A Hayari gown being modeled for our delectation during lunch. Henri Bendel carries the three Hayari perfumes.

A Hayari gown being modeled for our delectation during lunch. Henri Bendel carries the three Hayari perfumes.

Mr. Hayari himself of Hayari couture graced the event, along with another beautiful woman (this one one of the sales associates from Henri Bendel) arrayed in a Hayari gown. I did tell him that I get more compliments on Broderie than anything else I wear, and he seemed pleased to hear it.

Maria Candida Gentile, Italian perfumer, also spoke, and I really need to get to know more of her scents. She is very passionate about perfume and seemed genuinely delighted to be there with all of us perfume nuts!

The Ghost Food presentation was interesting: an artist who created the sensation of eating certain foods that are in danger of extinction by feeding the scent of them through tubes to the nose while the participant was eating a simulated version of them. I liked the idea of drawing attention to common foods that we may well have to learn to do without (while you might not be sad to hear about the precarious state of our harvests of codfish or peanuts, I think many of us would be sad to lose chocolate).

I felt like I had just a few minutes in Henri Bendel before I had to report to the bus, because it was true! Lunch didn’t finish till 3 and I had to report for the bus at 3:45 (and had no intention of missing it). On a whirlwind trip through Bendel’s I decided to pick up the Joya oils I constantly think about getting, No. 1 and No. 6; my samples have been used up and they are inexpensive treats. An on-the-ball sales associate there asked me if I had tried the Union scents, and I looked down and realized they had the sampler box of all four. She told me that if I got it they would throw in a bottle in the same size of Gunpowder Rose, the fifth and newest Union scent. With the discount that day, it would be $66 for all of them.

“Done,” I told her, “if you can get me to the counter and checked out in the next five minutes.”

She, talented woman, did it, too, and in a space that small crowded with that many perfume smellers, that was no small feat. Though I hadn’t intended to shoot for one, I made off with the Bendel’s gift bag in addition to my very-much-wanted purchases, and felt very pleased about this.

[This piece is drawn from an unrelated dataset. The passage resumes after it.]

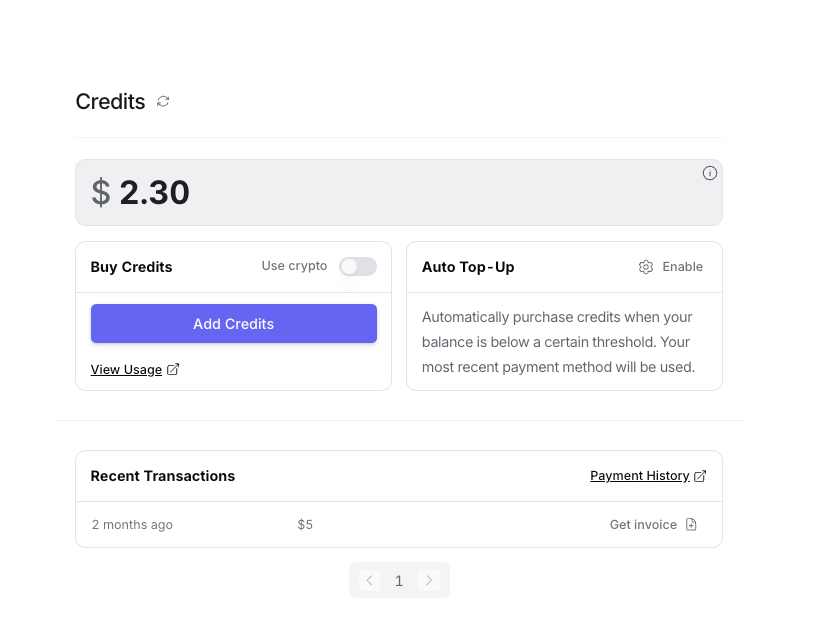
Task: Go to next transactions page arrow
Action: click(x=429, y=580)
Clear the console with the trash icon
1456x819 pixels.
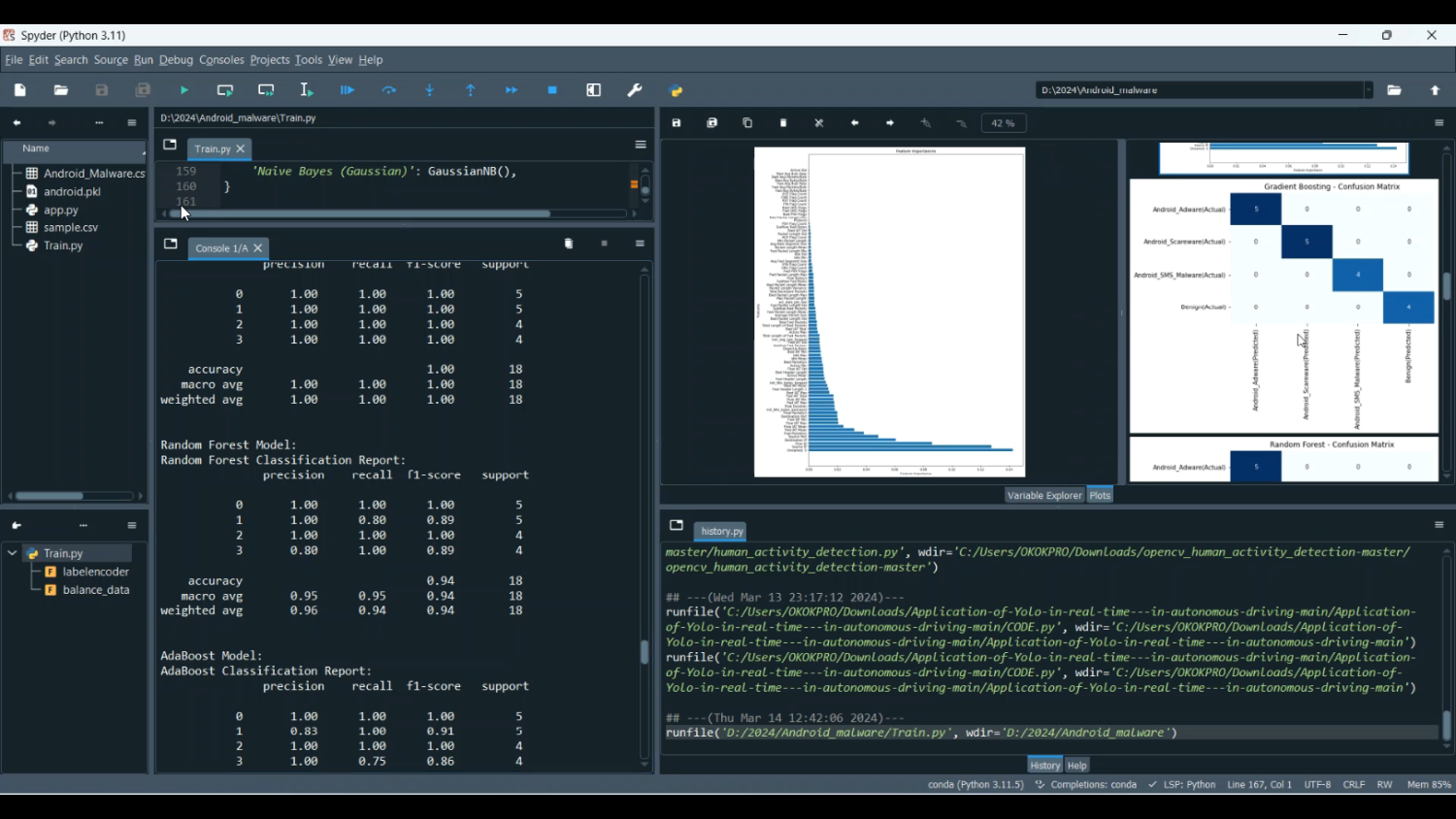pos(569,244)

No time to wander through the Illuminum boutique that replaced the L’Artisan room on the balcony – I had to report to the bus! (I also didn’t have time for my favorite part of the day, drinking a pot of green tea in the Plaza’s wine bar.) Dozens of us faithful piled onto a small, elegant black bus, and swayed and bounced our way to Brooklyn and the new boutique Twisted Lily.

Busing it to Brooklyn!

Busing it to Brooklyn!

The trip was over an hour and rather grueling in itself, after a day that started so early for so many of us. I quite sympathized with my bus mate who just stared out the window as we filed off the bus, then announced out loud, “I’m over it.” But she, along with the rest of us, were soon happily squishing ourselves through the small store smelling more rare brands and comparing our wrists and arms to one another’s while munching the hors d’oeuvres provided by the really welcoming and knowledgable Twisted Lily staff.

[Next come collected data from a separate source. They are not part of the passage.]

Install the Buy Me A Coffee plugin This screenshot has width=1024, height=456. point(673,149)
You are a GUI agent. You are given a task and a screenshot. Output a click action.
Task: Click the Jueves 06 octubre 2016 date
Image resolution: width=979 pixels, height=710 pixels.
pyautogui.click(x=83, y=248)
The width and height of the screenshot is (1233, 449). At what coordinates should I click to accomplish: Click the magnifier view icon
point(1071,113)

I had spritzed one hand with Tommi Sooni Tarantella at Bendel’s (question settled: I don’t need it because I don’t actually care for it – this was my third time trying it) but soon had Wilde, from Jardins d’Ecrivain, on the other, and not only did I enjoy smelling that for the next hour at the shop, I enjoyed showing it off to other people. This line has some very interesting scents in it, and I was tickled to get to smell more of them, as well as the surprising, beautiful and well-made scents from underground sensation line Imaginary Authors. Don’t get your scent lines based on writers confused!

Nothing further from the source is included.